Un slow sur "Les neiges du Kilimandjaro" et les grandes mains d'un garçon un peu plus âgé qu'elle qui courent dans son dos suffisent à cette jeune fille qui croit que l'on peut être enceinte par l'oreille à franchir le pas. Elle entame une idylle. L'affaire se terminera dans un studio à Pantin, le ventre plein, la famille sur le dos et l'homme du Kilimandjaro évaporé. Il ne faut pas que ça se sache. La famille a tout prévu. La "fille-mère" accouchera dans une clinique de bonnes sœurs juste à côté de ce petit appartement de Pantin loué dans un quartier où la jeune fille ne risque pas de croiser une connaissance de la famille, puis sans discussion elle abandonnera l'enfant…
Ouvrons maintenant la chambre du père.
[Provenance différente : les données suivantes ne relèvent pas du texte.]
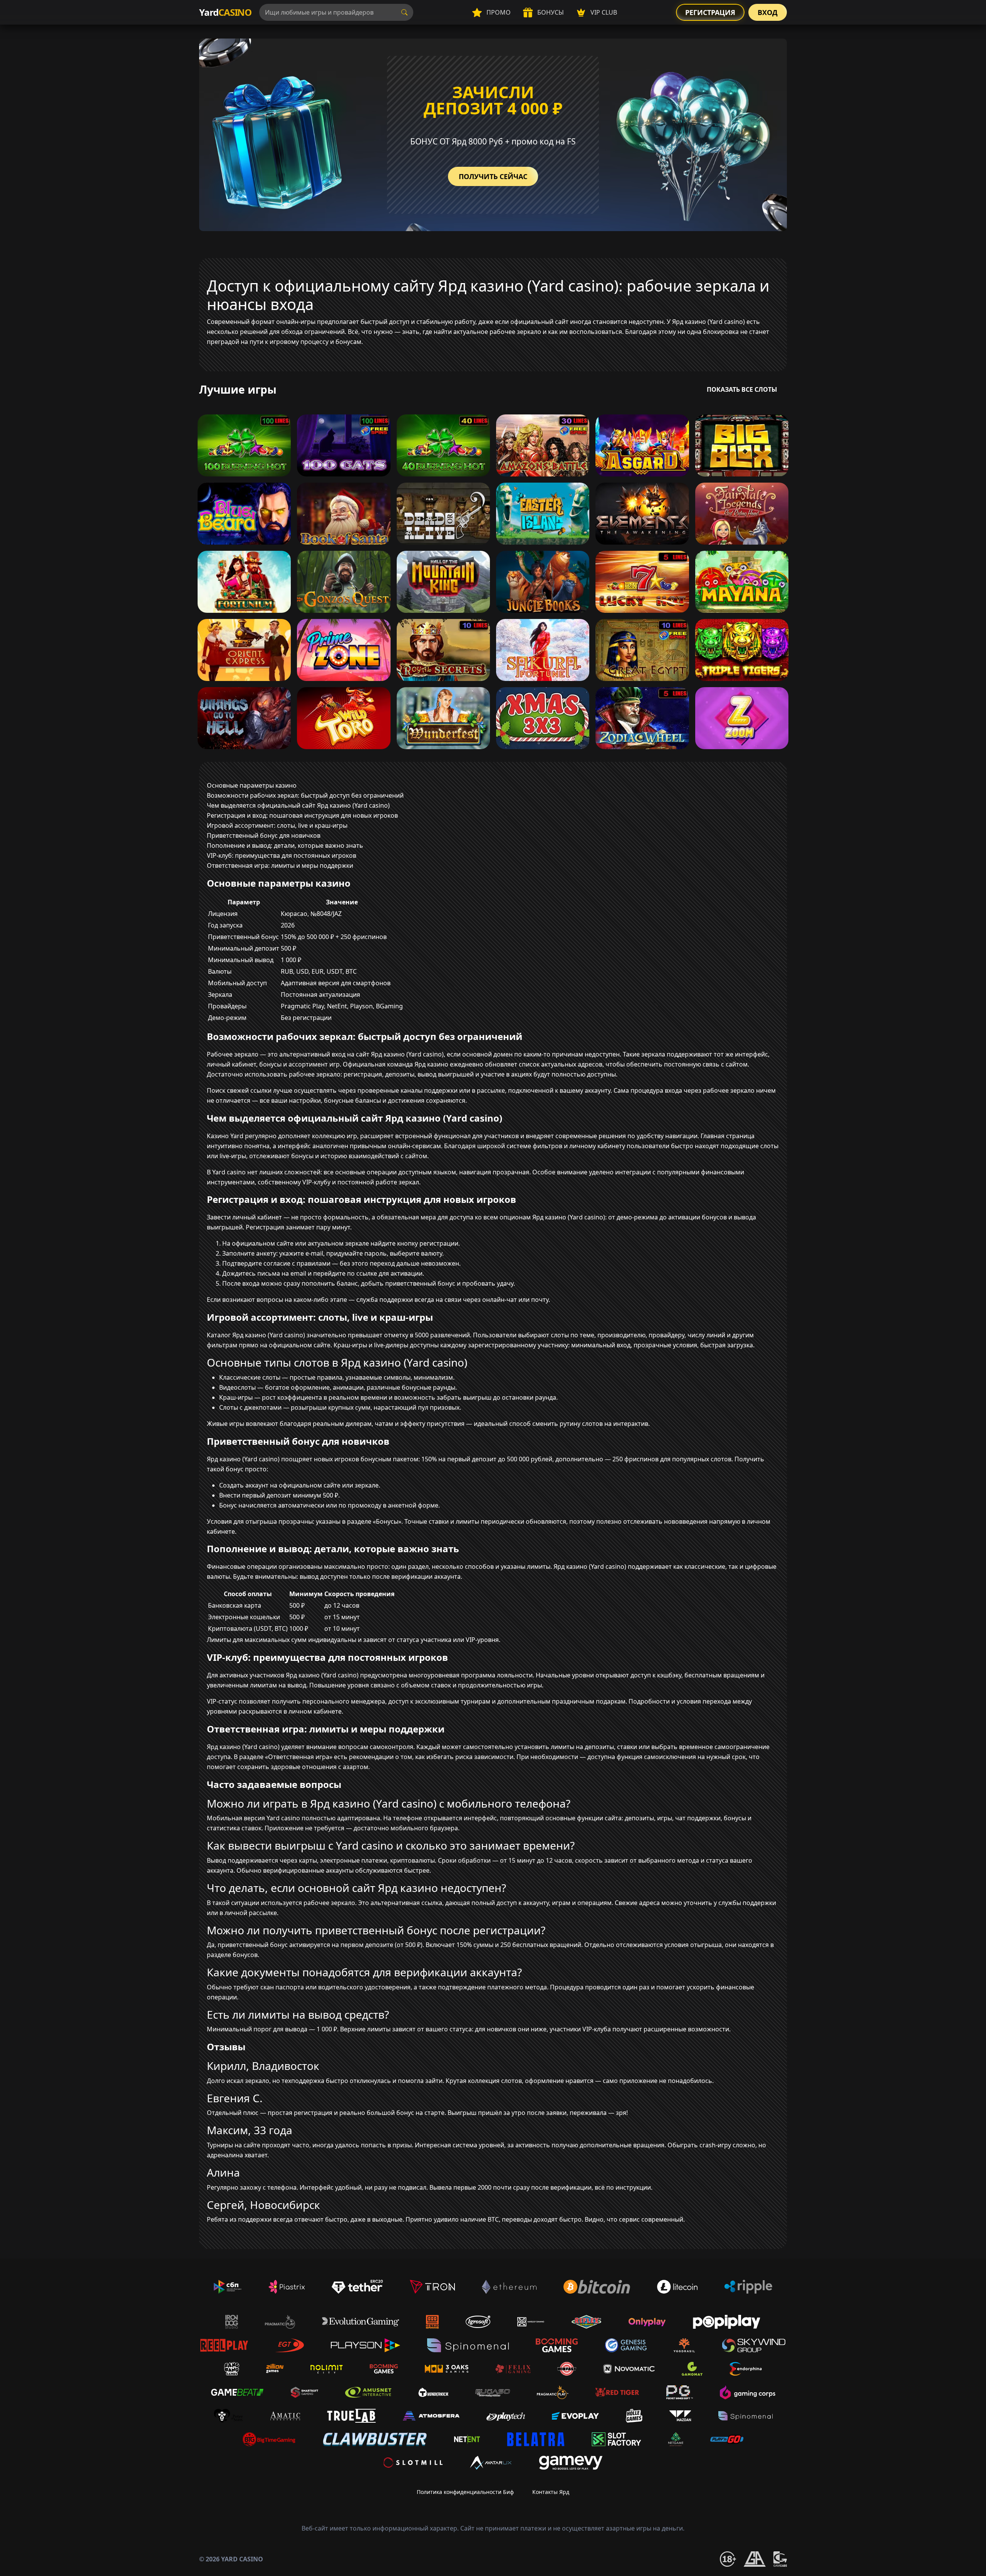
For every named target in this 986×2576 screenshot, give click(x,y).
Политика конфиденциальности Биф (465, 2492)
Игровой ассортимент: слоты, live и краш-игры (277, 825)
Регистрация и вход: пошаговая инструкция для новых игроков (302, 815)
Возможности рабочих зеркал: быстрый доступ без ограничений (305, 795)
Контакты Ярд (550, 2492)
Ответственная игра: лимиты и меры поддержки (280, 865)
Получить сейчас (493, 176)
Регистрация (710, 12)
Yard (225, 12)
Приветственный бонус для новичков (263, 835)
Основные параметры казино (252, 785)
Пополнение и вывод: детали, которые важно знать (285, 845)
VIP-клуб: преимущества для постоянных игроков (281, 855)
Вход (768, 12)
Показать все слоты (742, 389)
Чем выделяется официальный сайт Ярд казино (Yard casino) (298, 805)
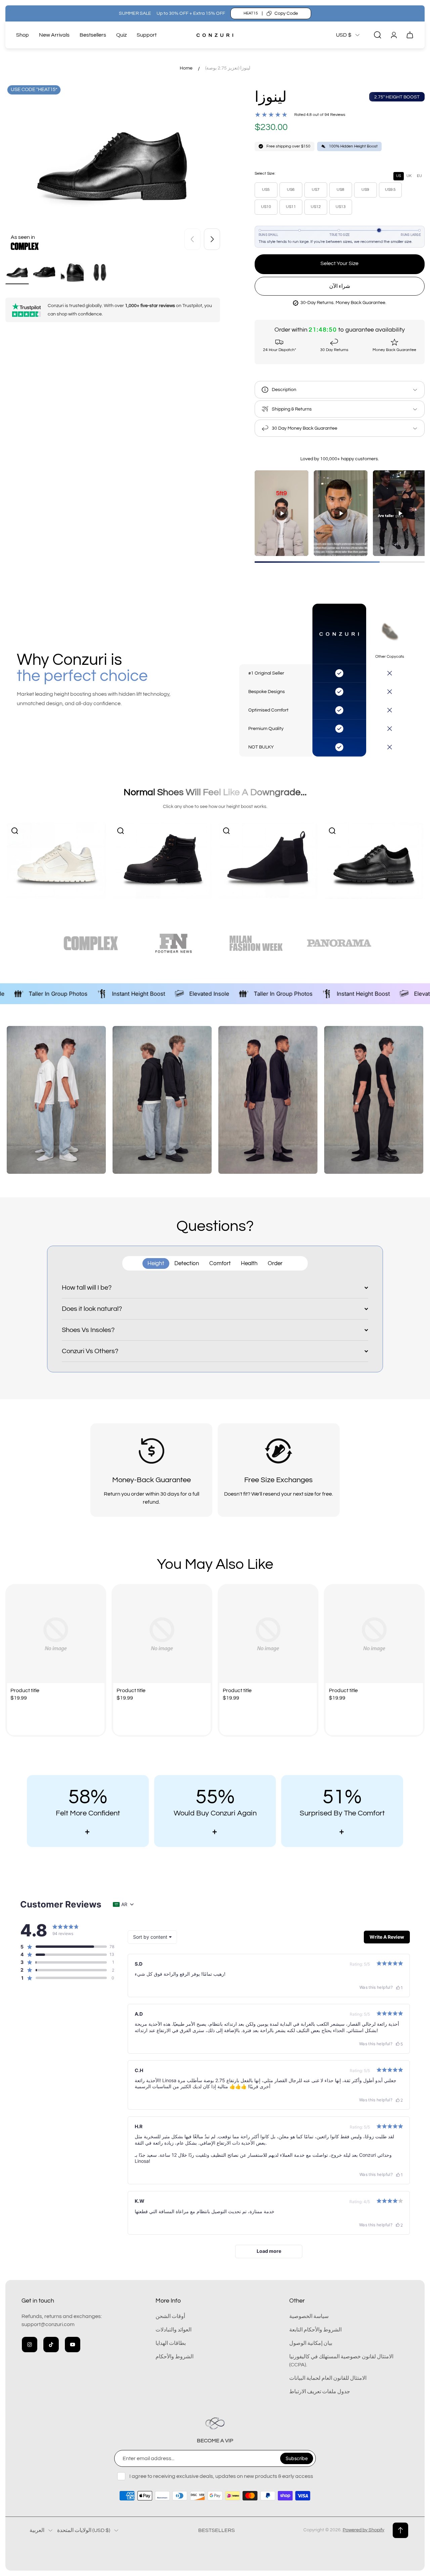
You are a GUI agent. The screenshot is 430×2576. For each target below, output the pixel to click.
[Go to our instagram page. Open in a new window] (30, 2344)
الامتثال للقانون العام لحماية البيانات (328, 2378)
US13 (341, 207)
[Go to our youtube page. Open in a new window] (72, 2344)
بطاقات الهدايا (171, 2343)
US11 (291, 207)
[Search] (377, 35)
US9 (365, 189)
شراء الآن (339, 286)
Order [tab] (275, 1263)
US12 (316, 207)
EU (419, 176)
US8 (340, 189)
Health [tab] (249, 1263)
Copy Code (286, 13)
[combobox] (152, 1937)
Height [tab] (155, 1263)
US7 (315, 189)
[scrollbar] (340, 562)
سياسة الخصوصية (309, 2316)
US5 (266, 189)
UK (409, 176)
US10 (266, 207)
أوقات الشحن (170, 2316)
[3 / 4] (72, 272)
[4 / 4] (100, 272)
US (398, 176)
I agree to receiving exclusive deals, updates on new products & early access (221, 2476)
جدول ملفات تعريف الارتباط (319, 2391)
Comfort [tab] (220, 1263)
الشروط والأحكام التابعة (315, 2329)
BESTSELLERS (216, 2530)
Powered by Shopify (363, 2530)
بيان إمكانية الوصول (310, 2343)
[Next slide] (212, 239)
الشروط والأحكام (175, 2356)
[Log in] (393, 35)
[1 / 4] (17, 272)
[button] (63, 1947)
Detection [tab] (186, 1263)
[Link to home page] (215, 2423)
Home (186, 68)
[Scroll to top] (400, 2530)
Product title (24, 1690)
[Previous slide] (192, 239)
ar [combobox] (124, 1904)
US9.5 (390, 189)
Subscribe (297, 2458)
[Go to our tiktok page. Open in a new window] (51, 2344)
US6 (291, 189)
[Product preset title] (55, 1634)
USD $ (343, 35)
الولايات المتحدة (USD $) (83, 2530)
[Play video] (281, 513)
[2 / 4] (44, 272)
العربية (37, 2530)
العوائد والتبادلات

Il est étudiant aux Beaux-Arts, issu d'une famille modeste, des cheminots. Il arrive peu de temps après que l'homme du Kilimandjaro a disparu. Il tombe bien. La mère n'a plus du tout envie d'abandonner son enfant. Elle envoie balader sa famille. Il l'aide à quitter Pantin, l'épouse, et devient le père de son enfant. La narratrice est celle qui arrivera juste après. Ils auront trois enfants. Ils formeront une famille. Un peu bohème, mais une famille presque comme les autres. Ils vivent dans un appartement dont tous les murs sont peints en rouge, font des vacances bizarres, vont à Orly voir décoller les avions, mais les poupées barbies sont interdites... Bobos avant l'heure. Si l'on s'attarde dans la chambre de la mère, on s'apercevra qu'elle décroche, qu'elle ne mange plus beaucoup, qu'elle est triste, de plus en plus absente à elle-même et aux autres.
Ce que cache la constance d'un sourire
Il faut entrer plus avant dans la chambre du père pour découvrir ce que lui-même mettra du temps à s'avouer, et qui prendra d'abord la forme d'une teinture blonde, avant un coming-out arraché après que la mère l'aura surpris dans les bras d'un homme dans son atelier.Pendant que les parents se cherchent, entrons à présent dans la chambre de la narratrice. On y trouve des joies enfantines, des rêves de jeune fille : devenir danseuse étoile… ou majorette. On sourit, on éclate de rire, avant de trébucher sur le mal-être, celui de l'adolescence, qu'elle pousse dans ce terreau complexe jusqu'à l'extrême, avec une tentative de suicide. Mais la jeune fille a de la ressource. À la sortie du tunnel l'idée lui apparaît comme une révélation : le théâtre la sauvera, elle en est certaine.
Voilà ce que raconte ce roman, sans cérémonie, avec une sincérité bouleversante. On ne peut pas s'empêcher tout au long de cette lecture d'entendre la voix clochette de cette rayonnante comédienne, qui ouvre avec ce livre une porte sur ce que cache l'énigmatique constance de son sourire.
Isabelle Carré déploie son texte sans chronologie, laissant à sa mémoire le soin de guider le fil du récit. Bribes, flashes, séquences, on avance dans le temps à la manière du flux et du reflux des marées, jusqu'à ce que la mer soit haute, que tout se rassemble, que tout y soit, restitué ou inventé. Peu importe, on referme le livre avec le sourire, contaminé.